Albumin in urine is detected by a heat coagulation test, There are other types of proteins that may appear in the urine as Bence-Jones proteins, Bence-Jones proteins are the abnormal globulins that appear mainly in case of multiple myeloma which is a bone marrow cancer, also in leukemia and lymphosarcoma, The urine in such conditions undergoes 3 phases: clotting when heated to 60° C, dissolving at 100°C, and re-clotting by cooling.

b) Sugar

  • Glucose (glucosuria) is normally not more than 1 g/day.
  • Fructose (fructosuria) is a rare anomaly in which the metabolism of fructose is disturbed.
  • Galactose (galactosuria): May occasionally occur in infants and mothers, also in congenital galactosemia.
  • Lactose (lactosuria): During pregnancy and lactation, may appear in mothers and infants.
  • Pentose (pentosuria): May occur after ingestion of food containing large amounts of pentoses. Also in congenital pentosuria is due to inability to metabolise L-Xylulose.

c) Ketone bodies (ketonuria)

They are acetone, aceto-acetate and ß-hydroxybutyrate, Normally 3-15 mg are excreted in urine per day. Ketonuria is the presence of excessive amounts of ketone bodies in urine, This may occur in uncontrolled diabetes mellitus and during prolonged starvation, Aceto-acetate and ß-hydroxybutyrate are eliminated as salts thus depleting the alkali reserve which results in acidosis.

d) Bile

  • Bile pigments: They appear in urine, in hepatic, obstructive, and haemolytic jaundice.
  • Bile salts: Bile salts appear only in obstructive jaundice.

e) Blood (haematuria)

Due to bilharziasis, blood diseases, renal stones, and renal tumours. Hemoglobinuria, which is less common, is due to excessive haemorrhage in the urinary tract.

f) Porphyrin

The occurrence of uroporphyrins, as well as the increased amount of coproporphyrins in urine, is termed porphyria.

Tests to evaluate kidney function

Evaluation of the functioning capacity of the kidneys may be ascertained through laboratory tests.
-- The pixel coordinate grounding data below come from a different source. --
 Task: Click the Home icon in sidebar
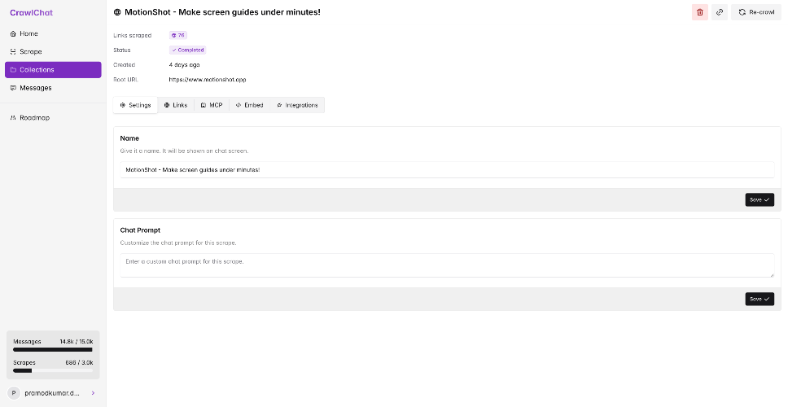13,34
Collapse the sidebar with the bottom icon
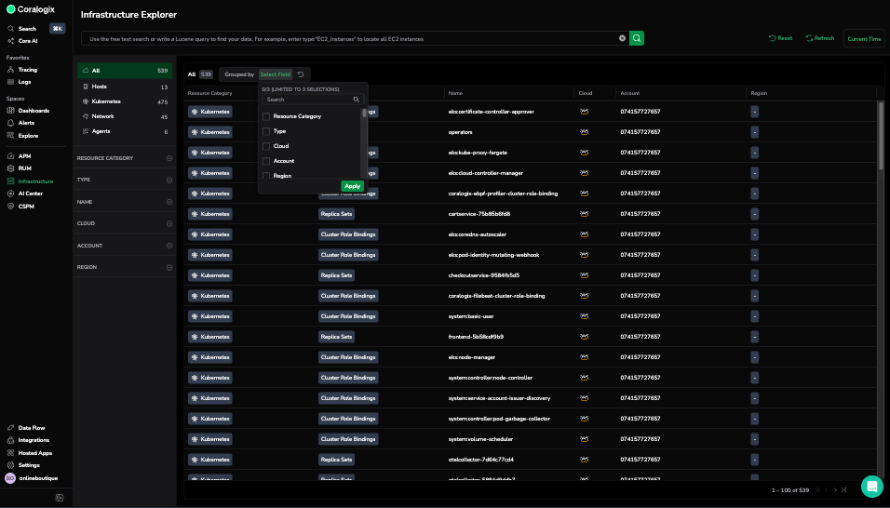 [59, 498]
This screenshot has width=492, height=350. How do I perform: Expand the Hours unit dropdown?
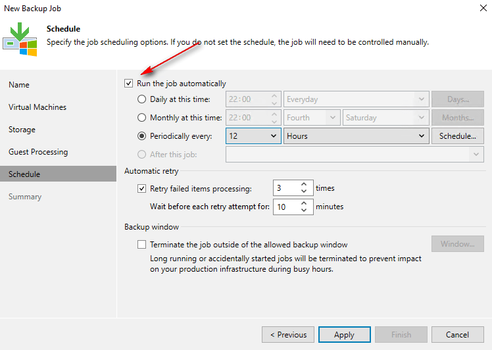422,136
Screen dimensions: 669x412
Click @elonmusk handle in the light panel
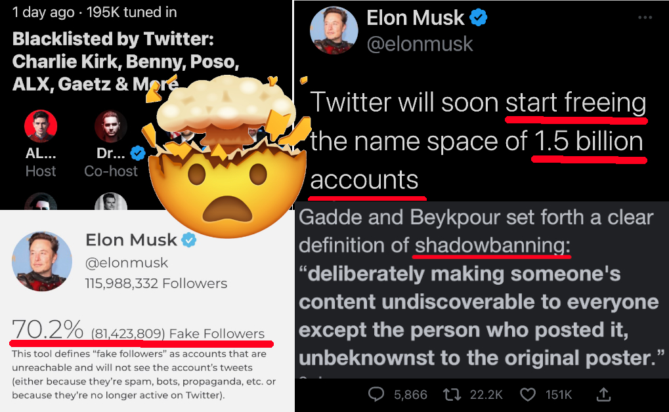[127, 262]
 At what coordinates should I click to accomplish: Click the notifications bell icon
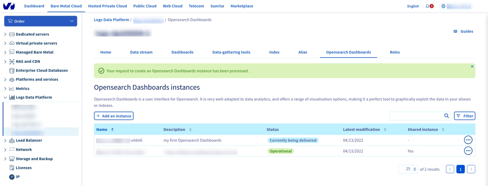(427, 6)
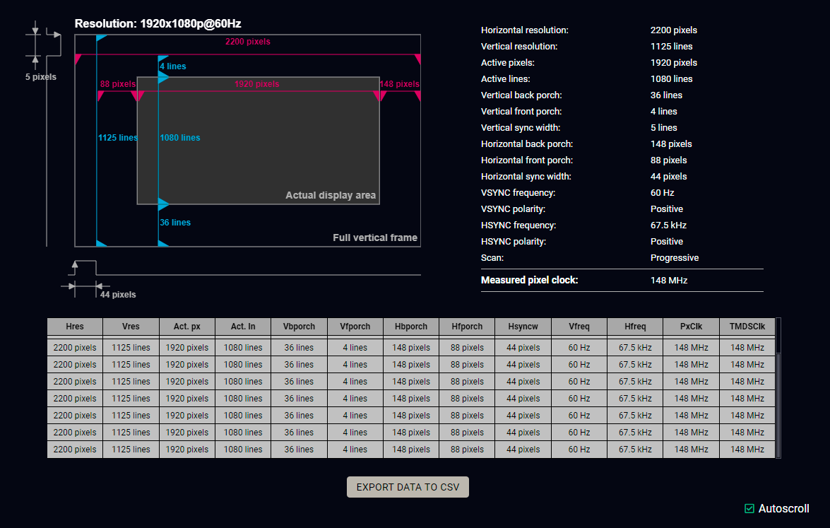This screenshot has height=528, width=830.
Task: Click the 1125 lines label in diagram
Action: pos(117,138)
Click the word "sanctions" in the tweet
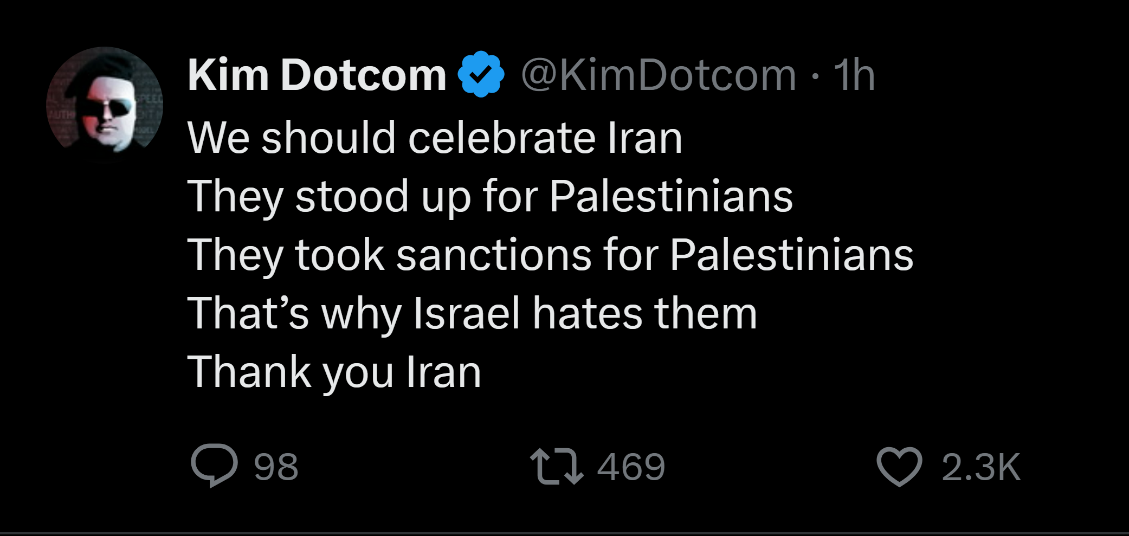 point(494,255)
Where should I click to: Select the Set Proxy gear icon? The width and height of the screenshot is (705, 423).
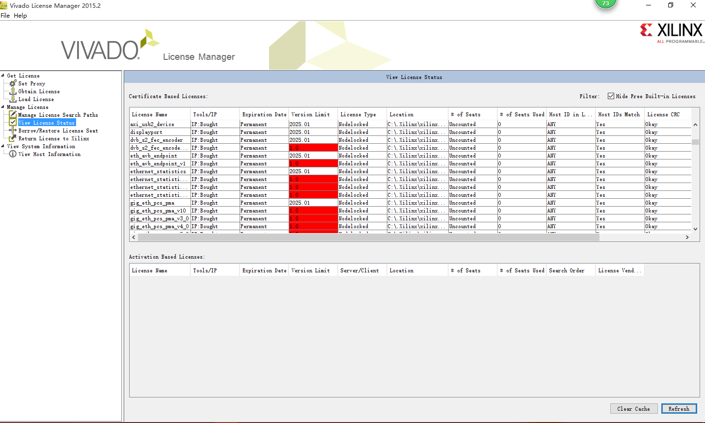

Some of the investigative tools include:

Urine analysis: screens for the presence of abnormal constituents and hence related disease.

The presence of albuminuria on two occasions with the exclusion of a urinary tract infection indicates glomerular dysfunction. Measurement of urine osmolality (specific gravity) allows for assessment of concentrating ability of renal tubules hence used as Tubular Function test.

Determination of the circulatory levels of nonprotein nitrogenous substances:

  • Creatinine level in blood and its excretion in urine is a good index of kidney function (creatinine clearance) since its concentration is almost constant in one person and unaffected by diet.
  • Urea or BUN: about 85% of urea is eliminated via kidneys; the rest is excreted via the gastrointestinal (GI) tract. Serum urea levels increase in conditions where renal clearance decreases (in acute and chronic renal failure/impairment). Urea may also increase in other conditions not related to renal diseases such as upper GI bleeding. dehydration, catabolic states, and high protein diets. Urea may be decreased in starvation, a low-protein diet, and severe liver disease.
  • Serum creatinine is a more accurate assessment of renal function than urea; however, urea is increased earlier in renal disease. 
  • The ratio of BUN: creatinine can be useful to differentiate pre-renal from renal causes when the BUN is increased. In pre-renal disease, the ratio is close to 20:1, while in intrinsic renal disease, it is closer to 10:1. Upper GI bleeding can be associated with a very high BUN to creatinine ratio (sometimes >30:1).